Au coeur du système, la centrale DI, que la norme appelle équipement de contrôle et de signalisation. C'est elle qui reçoit les informations des détecteurs, les interprète, affiche l'état de l'installation et pilote les alarmes. La directive SES, alignée sur les normes EN 54-1 et EN 54-2, exige une architecture robuste : au-delà d'un certain nombre de détecteurs, la centrale doit continuer à signaler une alarme même en cas de défaillance interne, et les liaisons entre centrales se réalisent en réseau bouclé avec maintien de fonction, de sorte qu'une coupure de câble n'aveugle pas tout le système.

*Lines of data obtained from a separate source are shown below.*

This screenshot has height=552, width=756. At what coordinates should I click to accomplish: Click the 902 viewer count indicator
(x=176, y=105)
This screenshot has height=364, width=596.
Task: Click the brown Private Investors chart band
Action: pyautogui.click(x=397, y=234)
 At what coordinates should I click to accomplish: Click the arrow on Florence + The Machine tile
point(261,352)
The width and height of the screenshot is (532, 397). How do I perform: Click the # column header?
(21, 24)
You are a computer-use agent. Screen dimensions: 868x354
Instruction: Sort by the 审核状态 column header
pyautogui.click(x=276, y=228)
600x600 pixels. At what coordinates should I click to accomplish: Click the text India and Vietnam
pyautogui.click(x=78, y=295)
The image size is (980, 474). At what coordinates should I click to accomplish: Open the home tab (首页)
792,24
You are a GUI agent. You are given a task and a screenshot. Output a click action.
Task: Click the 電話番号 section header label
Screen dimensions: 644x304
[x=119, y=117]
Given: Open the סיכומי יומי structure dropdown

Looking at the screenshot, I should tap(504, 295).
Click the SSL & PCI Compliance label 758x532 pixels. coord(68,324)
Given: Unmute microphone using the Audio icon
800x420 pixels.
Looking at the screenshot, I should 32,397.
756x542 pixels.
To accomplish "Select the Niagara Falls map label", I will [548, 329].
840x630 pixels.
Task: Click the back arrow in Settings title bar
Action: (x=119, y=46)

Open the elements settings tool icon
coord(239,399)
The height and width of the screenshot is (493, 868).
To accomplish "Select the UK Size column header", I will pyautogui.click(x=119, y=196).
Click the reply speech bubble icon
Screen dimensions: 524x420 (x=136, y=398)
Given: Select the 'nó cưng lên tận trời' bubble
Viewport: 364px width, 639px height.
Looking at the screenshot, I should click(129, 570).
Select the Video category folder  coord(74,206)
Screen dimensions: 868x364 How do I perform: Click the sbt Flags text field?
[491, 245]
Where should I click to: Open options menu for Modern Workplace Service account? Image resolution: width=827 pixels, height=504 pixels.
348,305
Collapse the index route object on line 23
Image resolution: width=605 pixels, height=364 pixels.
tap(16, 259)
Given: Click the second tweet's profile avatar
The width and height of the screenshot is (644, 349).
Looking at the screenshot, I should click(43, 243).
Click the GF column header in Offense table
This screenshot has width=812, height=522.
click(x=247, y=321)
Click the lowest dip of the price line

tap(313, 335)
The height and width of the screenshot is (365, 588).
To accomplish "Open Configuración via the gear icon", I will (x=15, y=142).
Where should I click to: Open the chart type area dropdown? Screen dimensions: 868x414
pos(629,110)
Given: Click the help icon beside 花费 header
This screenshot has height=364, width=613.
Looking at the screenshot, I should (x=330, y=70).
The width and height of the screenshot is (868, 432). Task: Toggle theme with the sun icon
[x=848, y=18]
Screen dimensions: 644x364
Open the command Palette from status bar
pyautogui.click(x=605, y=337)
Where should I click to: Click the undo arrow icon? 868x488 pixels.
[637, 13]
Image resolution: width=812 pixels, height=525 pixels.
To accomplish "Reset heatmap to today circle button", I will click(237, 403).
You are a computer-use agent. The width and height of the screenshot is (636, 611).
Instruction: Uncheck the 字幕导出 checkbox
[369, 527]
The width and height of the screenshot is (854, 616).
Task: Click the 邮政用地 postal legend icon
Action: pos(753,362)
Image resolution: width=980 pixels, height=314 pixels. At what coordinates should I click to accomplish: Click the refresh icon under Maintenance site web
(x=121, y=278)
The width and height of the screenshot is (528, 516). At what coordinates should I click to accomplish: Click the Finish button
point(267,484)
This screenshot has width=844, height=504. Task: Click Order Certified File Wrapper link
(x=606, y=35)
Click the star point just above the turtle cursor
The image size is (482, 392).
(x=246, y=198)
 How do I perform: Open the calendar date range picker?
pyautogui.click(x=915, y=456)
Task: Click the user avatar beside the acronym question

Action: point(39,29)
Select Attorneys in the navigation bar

À côté de la centrale, un tableau de commande pour les sapeurs-pompiers est prévu au point d'accès du bâtiment, pour que les secours lisent immédiatement où se trouve le foyer. L'ensemble est soutenu par une double alimentation électrique, une source principale sur le réseau et une source de secours par batterie, afin que le SDAI reste opérationnel même réseau coupé.
Enfin, la transmission d'alarme relie l'installation au centre de réception officiel qui alerte les pompiers. La norme encadre même le délai : la temporisation de présence, qui permet à un personnel instruit de vérifier une alarme avant de la transmettre, ne peut pas dépasser trois minutes.
Comment il fonctionne, étape par étape
Le principe se lit comme une cascade. Un détecteur perçoit un paramètre anormal et transmet l'information à la centrale DI. Celle-ci localise l'événement grâce au découpage en zones et en groupes de détection, ce qui permet de savoir précisément d'où vient le feu. La centrale déclenche alors l'alarme interne pour évacuer les occupants, et l'alarme externe pour alerter les secours. Dans le même temps, elle commande les asservissements : fermeture des portes coupe-feu, désenfumage, arrêt de ventilation, rappel des ascenseurs.
C'est cette dernière fonction qui transforme un système de détection en véritable outil de mise en sécurité du bâtiment, et c'est là qu'intervient la matrice d'asservissement, qui décrit quel événement commande quel organe.
Surveillance totale ou partielle
Toutes les installations ne couvrent pas la même étendue. Une surveillance totale protège l'ensemble du bâtiment, à l'exception de locaux expressément exemptés et isolés au feu. Une surveillance partielle se limite au minimum aux voies d'évacuation et aux locaux à risque élevé, sur un compartiment coupe-feu entier. Le choix découle du concept de protection incendie et des exigences de l'autorité, un sujet traité dans le guide de l'obligation par affectation.
Sa place dans la protection incendie
Le SDAI ne vit pas seul. Il s'inscrit dans les trois piliers de la protection incendie, aux côtés des mesures constructives et de l'organisation, et il dialogue avec les autres installations techniques : sprinklers, désenfumage, alarme vocale. Sa qualité se vérifie à la réception par des essais, puis tout au long de sa vie par des contrôles périodiques et des tests intégraux. Comprendre le SDAI, c'est donc comprendre le point de départ de toute la chaîne de sécurité d'un bâtiment.